_mtermvectors very slow?

MaJaHa95 · August 26, 2016, 6:54pm

Hello,

I've got an ML pipeline that involves running a query against Elasticsearch, pulling down the resultant IDs, then passing those (in chunks) to _mtermvectors to retrieve full tokenized results. Notably, I'm not looking for the "most interesting" terms, or anything like that: I just want to benefit from Elasticsearch's awesome tokenization platform, since we've already got our data there anyway.

I have this all in place, but I find it extremely slow. Pulling back 1,000 documents' term vectors can take minutes (although around one minute is pretty typical). I understand quite a bit of data needs to be passed around here, and I probably won't get it down to milliseconds, but this surprised me. I could pull back the 1,000 raw source data fields in a few seconds.

I'm running this in a VNet on Azure. I don't know the exact specs, but it's not like it's running over 3G--I don't think network transfer is the biggest expense here.

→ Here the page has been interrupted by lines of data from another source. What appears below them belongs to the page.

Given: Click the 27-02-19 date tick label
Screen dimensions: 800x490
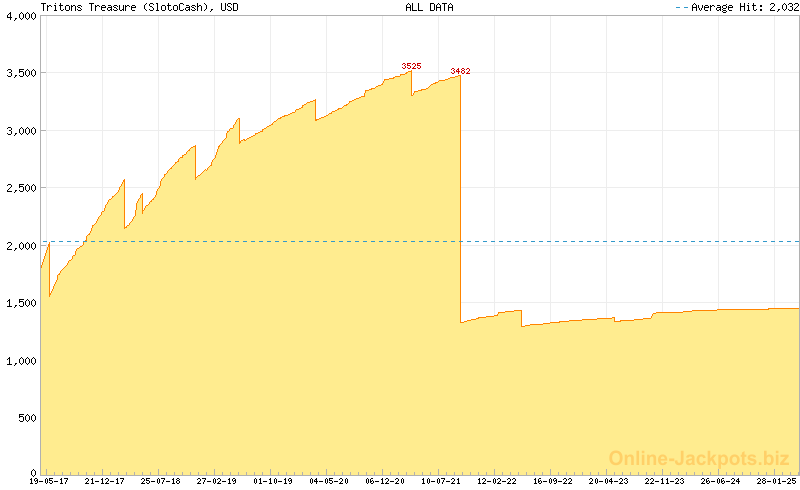Looking at the screenshot, I should 216,481.
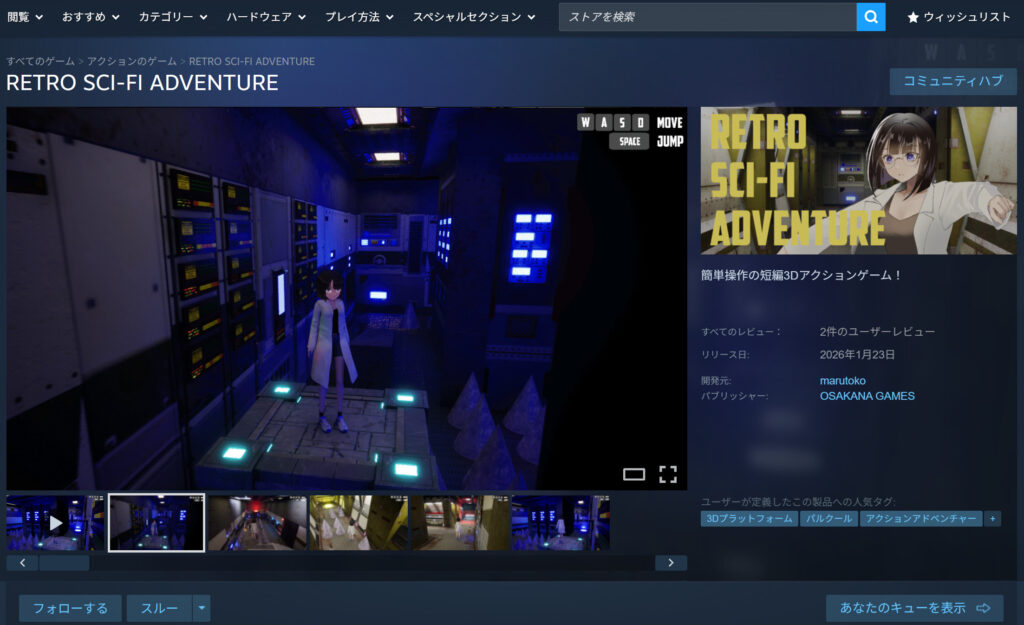Open the スペシャルセクション menu

pos(474,17)
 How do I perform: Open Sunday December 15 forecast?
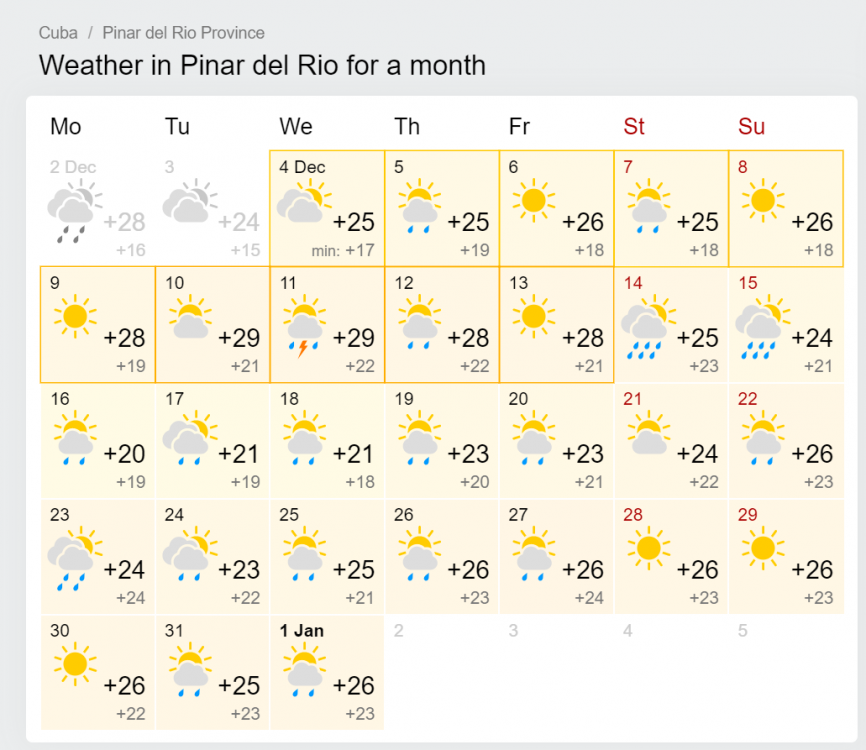(786, 325)
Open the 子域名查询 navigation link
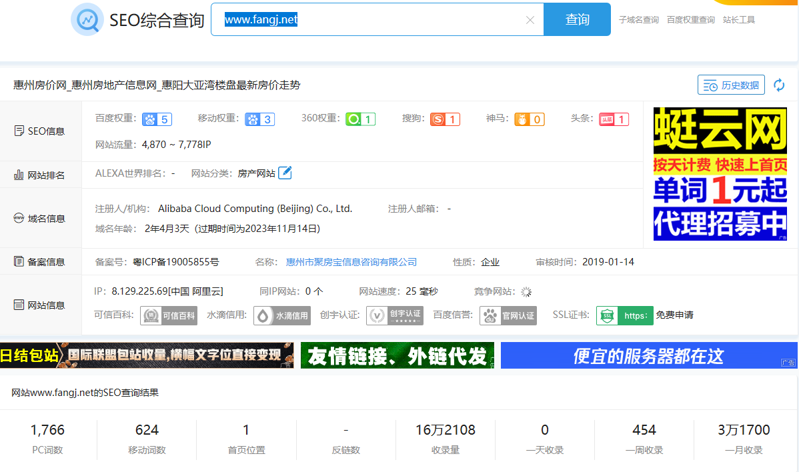The width and height of the screenshot is (799, 472). pos(638,20)
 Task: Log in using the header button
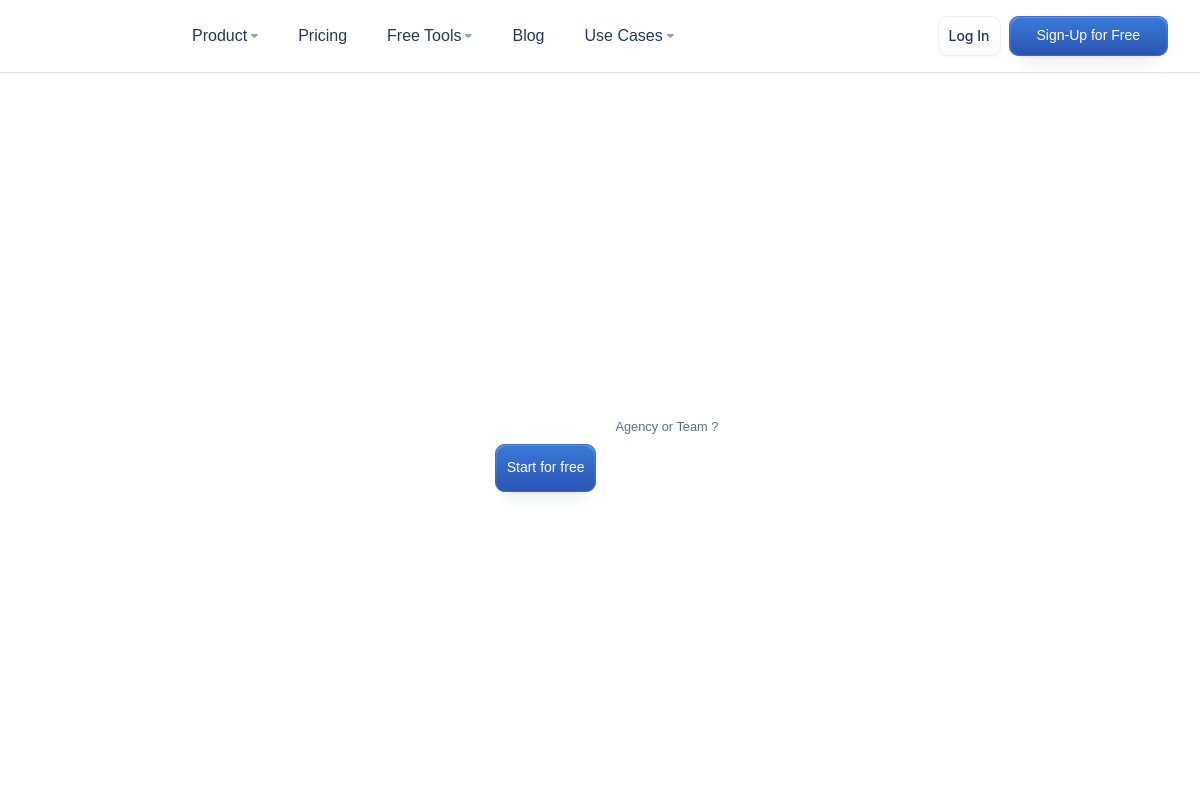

I set up my mapping with term_vector enabled.

...
"text": {
    "term_vector": "yes",
    "type": "string",
    "fields": { ... }
}
...

And query against it like this:

POST /esproxy/cases/_mtermvectors
        ?term_statistics=false
        &positions=false
        &field_statistics=false
        &offsets=false
        &payloads=false
        &realtime=false
        &filter_path=docs._id%2Cdocs.term_vectors
        &fields=text

{
    "docs": [{
        "_index": "cases",
        "_type": "casedocument",
        "_id": "1346619000",
        "filter": {
            "max_num_terms": 1000
        }
    }, {
        "_index": "cases",
        "_type": "casedocument",
        "_id": "1346620986",
        "filter": {
            "max_num_terms": 1000
        }
    },
    ...]
}

I've tried it with several batch sizes, including 1, 100, and 1000, and the time scales more or less linearly. I save a few seconds by doing larger batches, as expected, but nothing game-changing in either direction.

So, my questions:

Is this sort of performance just normal? It's possible that I'm reading into it way too much, and this is just how long it takes to move data around.
Is there a better way to get the raw tokenized data out of Elasticsearch? If nothing else, that "max_num_terms": 1000 seems insanely sketchy to me, but I haven't found a way to mark it as unlimited.
Depending on the answers here, I might look into putting the ML into a plugin directly against Elasticsearch (which would be independently cool, but would limit our other capabilities a bit). Could that help?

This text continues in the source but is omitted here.